[Excerpts from a dataset]

* * * * *

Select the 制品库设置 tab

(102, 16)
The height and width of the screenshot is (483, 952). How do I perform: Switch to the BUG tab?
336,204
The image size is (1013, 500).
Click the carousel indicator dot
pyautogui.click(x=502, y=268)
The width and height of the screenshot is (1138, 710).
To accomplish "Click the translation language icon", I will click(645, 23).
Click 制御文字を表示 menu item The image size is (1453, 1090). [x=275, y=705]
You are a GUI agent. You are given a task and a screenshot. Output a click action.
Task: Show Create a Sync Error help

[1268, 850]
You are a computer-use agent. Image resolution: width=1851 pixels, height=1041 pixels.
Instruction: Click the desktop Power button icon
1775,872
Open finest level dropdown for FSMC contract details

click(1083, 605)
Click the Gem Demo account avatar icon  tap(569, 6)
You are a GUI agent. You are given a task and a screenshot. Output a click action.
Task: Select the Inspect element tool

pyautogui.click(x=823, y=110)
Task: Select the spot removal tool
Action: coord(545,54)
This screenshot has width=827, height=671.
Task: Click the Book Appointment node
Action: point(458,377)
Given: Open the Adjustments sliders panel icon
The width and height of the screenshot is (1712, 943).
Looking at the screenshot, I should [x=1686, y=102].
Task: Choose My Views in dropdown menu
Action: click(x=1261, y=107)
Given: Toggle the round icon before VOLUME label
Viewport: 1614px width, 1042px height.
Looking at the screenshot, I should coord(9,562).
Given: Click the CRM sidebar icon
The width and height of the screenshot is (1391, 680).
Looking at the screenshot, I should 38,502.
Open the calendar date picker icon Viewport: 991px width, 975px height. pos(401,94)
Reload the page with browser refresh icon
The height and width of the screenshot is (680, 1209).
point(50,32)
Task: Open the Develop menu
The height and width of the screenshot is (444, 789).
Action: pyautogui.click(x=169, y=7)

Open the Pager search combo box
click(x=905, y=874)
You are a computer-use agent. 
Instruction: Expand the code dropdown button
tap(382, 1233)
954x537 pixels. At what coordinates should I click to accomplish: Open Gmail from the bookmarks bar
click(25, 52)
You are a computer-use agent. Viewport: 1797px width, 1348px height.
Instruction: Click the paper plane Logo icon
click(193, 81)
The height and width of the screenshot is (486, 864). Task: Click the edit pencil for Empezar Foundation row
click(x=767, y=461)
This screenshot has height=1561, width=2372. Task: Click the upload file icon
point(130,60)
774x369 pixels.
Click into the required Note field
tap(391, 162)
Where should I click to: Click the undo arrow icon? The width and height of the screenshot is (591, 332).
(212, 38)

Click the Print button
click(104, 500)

* * * * *

=== Exercise ===
Every record, start to finish: reproduce it word for word.

=== Reply ===
Select the 制品库设置 tab

(102, 16)
The height and width of the screenshot is (483, 952). How do I perform: Switch to the BUG tab?
336,204
The image size is (1013, 500).
Click the carousel indicator dot
pyautogui.click(x=502, y=268)
The width and height of the screenshot is (1138, 710).
To accomplish "Click the translation language icon", I will click(645, 23).
Click 制御文字を表示 menu item The image size is (1453, 1090). [x=275, y=705]
You are a GUI agent. You are given a task and a screenshot. Output a click action.
Task: Show Create a Sync Error help

[1268, 850]
You are a computer-use agent. Image resolution: width=1851 pixels, height=1041 pixels.
Instruction: Click the desktop Power button icon
1775,872
Open finest level dropdown for FSMC contract details

click(1083, 605)
Click the Gem Demo account avatar icon  tap(569, 6)
You are a GUI agent. You are given a task and a screenshot. Output a click action.
Task: Select the Inspect element tool

pyautogui.click(x=823, y=110)
Task: Select the spot removal tool
Action: coord(545,54)
This screenshot has width=827, height=671.
Task: Click the Book Appointment node
Action: point(458,377)
Given: Open the Adjustments sliders panel icon
The width and height of the screenshot is (1712, 943).
Looking at the screenshot, I should [x=1686, y=102].
Task: Choose My Views in dropdown menu
Action: click(x=1261, y=107)
Given: Toggle the round icon before VOLUME label
Viewport: 1614px width, 1042px height.
Looking at the screenshot, I should coord(9,562).
Given: Click the CRM sidebar icon
The width and height of the screenshot is (1391, 680).
Looking at the screenshot, I should 38,502.
Open the calendar date picker icon Viewport: 991px width, 975px height. pos(401,94)
Reload the page with browser refresh icon
The height and width of the screenshot is (680, 1209).
point(50,32)
Task: Open the Develop menu
The height and width of the screenshot is (444, 789).
Action: pyautogui.click(x=169, y=7)

Open the Pager search combo box
click(x=905, y=874)
You are a computer-use agent. 
Instruction: Expand the code dropdown button
tap(382, 1233)
954x537 pixels. At what coordinates should I click to accomplish: Open Gmail from the bookmarks bar
click(25, 52)
You are a computer-use agent. Viewport: 1797px width, 1348px height.
Instruction: Click the paper plane Logo icon
click(193, 81)
The height and width of the screenshot is (486, 864). Task: Click the edit pencil for Empezar Foundation row
click(x=767, y=461)
This screenshot has height=1561, width=2372. Task: Click the upload file icon
point(130,60)
774x369 pixels.
Click into the required Note field
tap(391, 162)
Where should I click to: Click the undo arrow icon? The width and height of the screenshot is (591, 332).
(212, 38)

Click the Print button
click(104, 500)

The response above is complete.